Pour ce qui est de l’héritage dont vous criez à hue et à dia il faut aussi comprendre qu’aucune nouvelle installation ne devra être construite et l’utilisation d’installations existantes devra répondre aux besoins de cette organisation et il conviendra d’utiliser en priorité les installations de capacité faible en moyenne. C’est pourquoi le COJOJ a très tôt compris la nécessité de réhabiliter les infrastructures sportives déjà existantes comme le stade Iba Mar Diop, la Piscine Olympique le circuit des Sports Équestres de la Caserne Samba Diéry Diallo de la Gendarmerie Nationale.
L’héritage il est aussi sportif mais par comme vous l’avez crié sur tous les toits.
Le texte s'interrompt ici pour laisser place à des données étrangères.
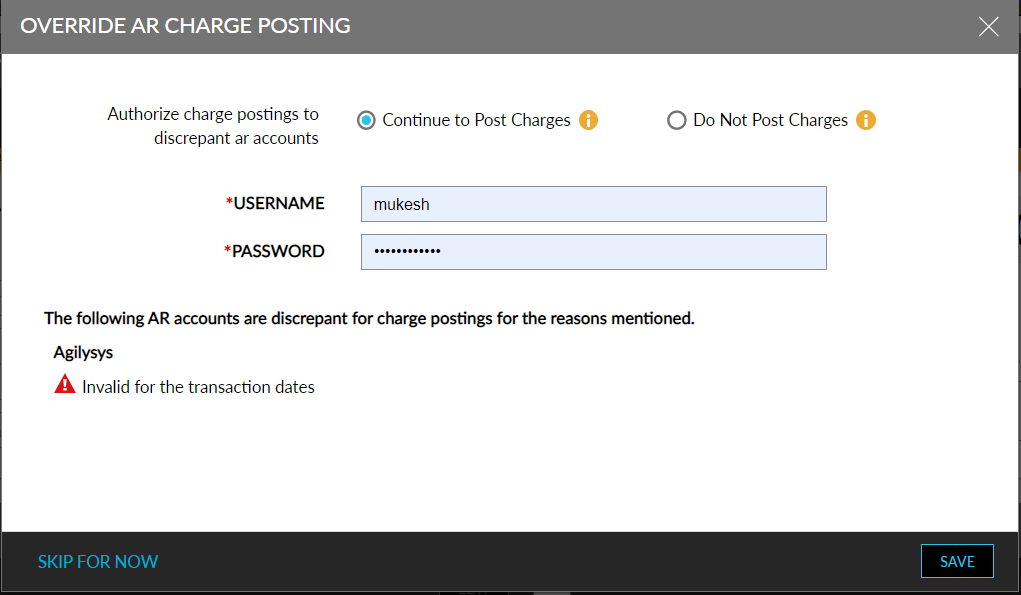Click the info icon beside Do Not Post Charges
1021x595 pixels.
866,119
C’est un héritage qui doit être pris en compte tout au long de la phase de planification et de la réalisation. Les JOJ offrent aux athlètes une plateforme pour concourir, apprendre et partager. Ils offrent aussi des avantages à long terme dans les domaines du sport, de la santé, de la gestion des connaissances avec le développement des compétences chez les jeunes etc…
Monsieur l’ex-maire, vous venez de rater un tournoi important sous votre magistère car les JOJ Dakar 2026 devaient être pour vous une occasion d’avoir une vision et stratégie pour la ville pour son développement durable et pour sa jeunesse. Mais malheureusement vous passiez plus de temps à l’étranger, avec plus d’un demi-milliard de frais de mission en une année, que dans votre bureau de l’hôtel de Ville. Cette organisation devait vous permettre de jouer un rôle primordial en lançant un grand nombre d’initiatives visant à faire découvrir aux jeunes de Dakar les valeurs olympiques et à faire découvrir à ces derniers des programmes d’éducation olympique dans les écoles visant à les responsabiliser à travers le sport. Heureusement que le COJOJ a trés tôt compris votre manque de vision et anticiper avec l’organisation de DAKAR EN JEUX.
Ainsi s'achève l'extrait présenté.